What the task requires: Go through the entries below and return every line that contains "agent".

Stored records:
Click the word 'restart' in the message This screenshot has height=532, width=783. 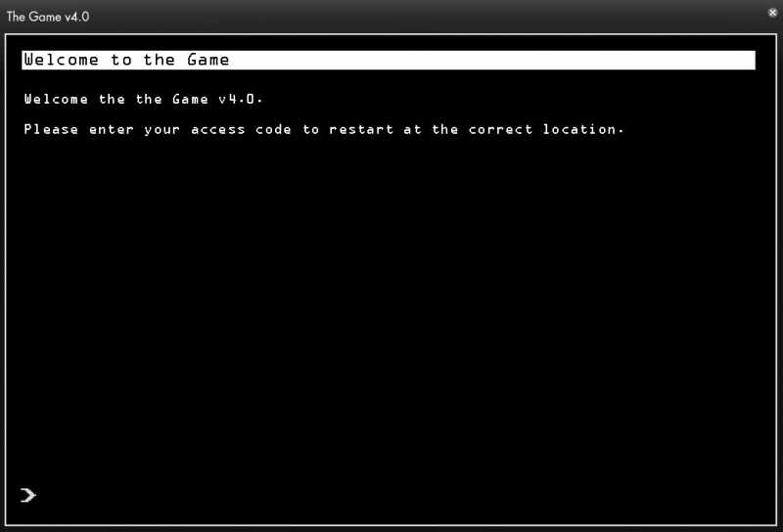[x=361, y=129]
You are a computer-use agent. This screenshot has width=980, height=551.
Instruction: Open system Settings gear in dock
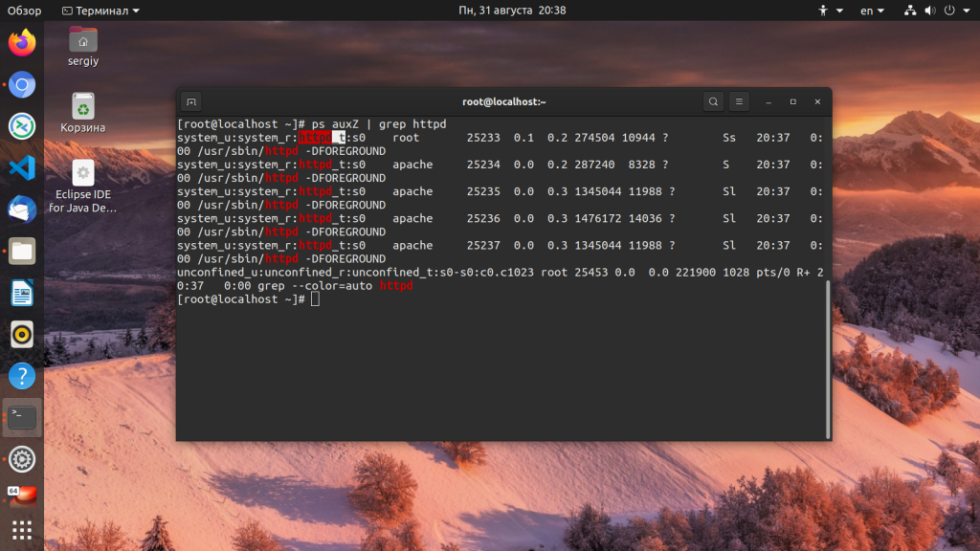[x=22, y=459]
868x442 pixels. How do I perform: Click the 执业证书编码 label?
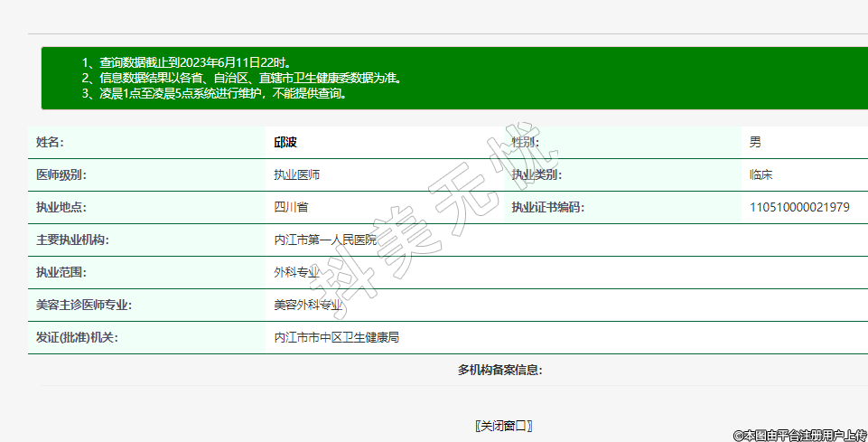point(548,208)
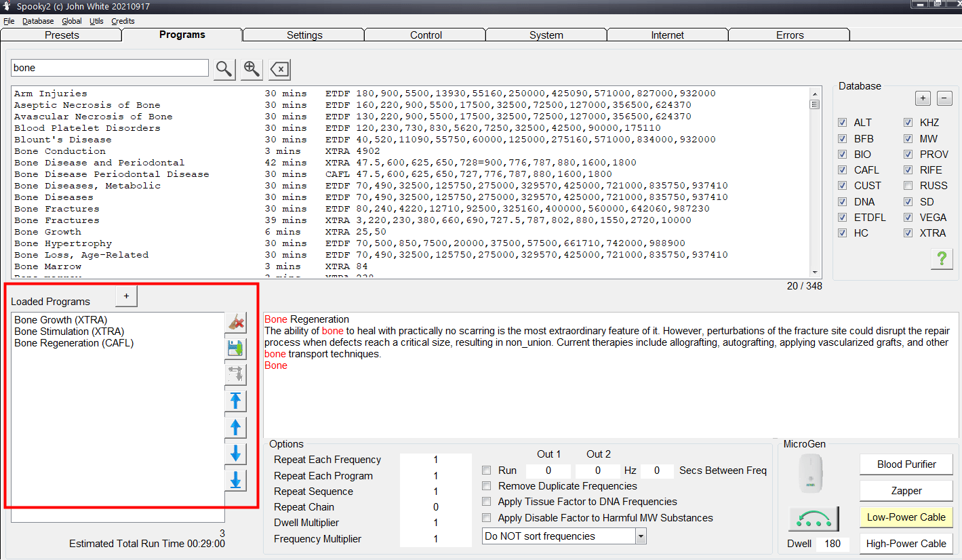Image resolution: width=962 pixels, height=560 pixels.
Task: Open the green question mark help
Action: point(942,258)
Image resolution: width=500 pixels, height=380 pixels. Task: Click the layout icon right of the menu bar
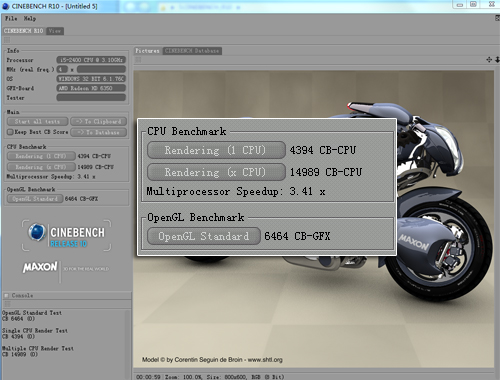click(x=497, y=18)
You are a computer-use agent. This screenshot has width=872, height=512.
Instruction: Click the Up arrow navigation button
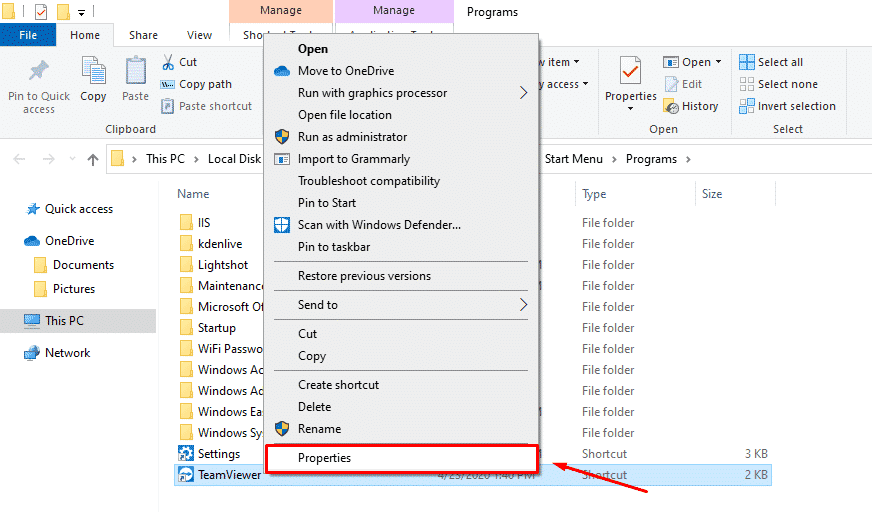93,159
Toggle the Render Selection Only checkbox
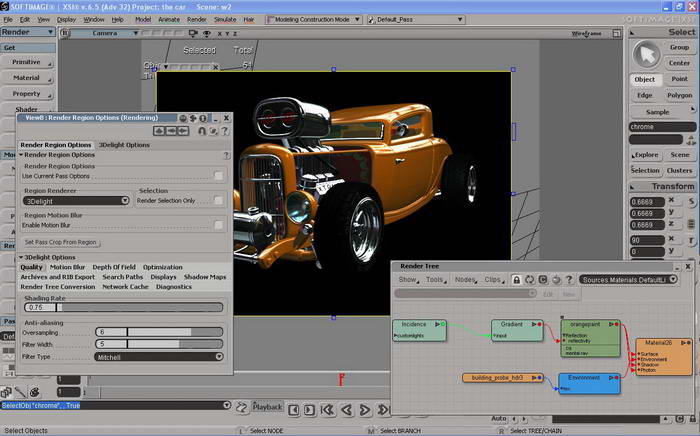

Result of the exercise:
You are a computer-use agent. This screenshot has width=980, height=551.
You are a computer-use agent. This screenshot has width=872, height=512.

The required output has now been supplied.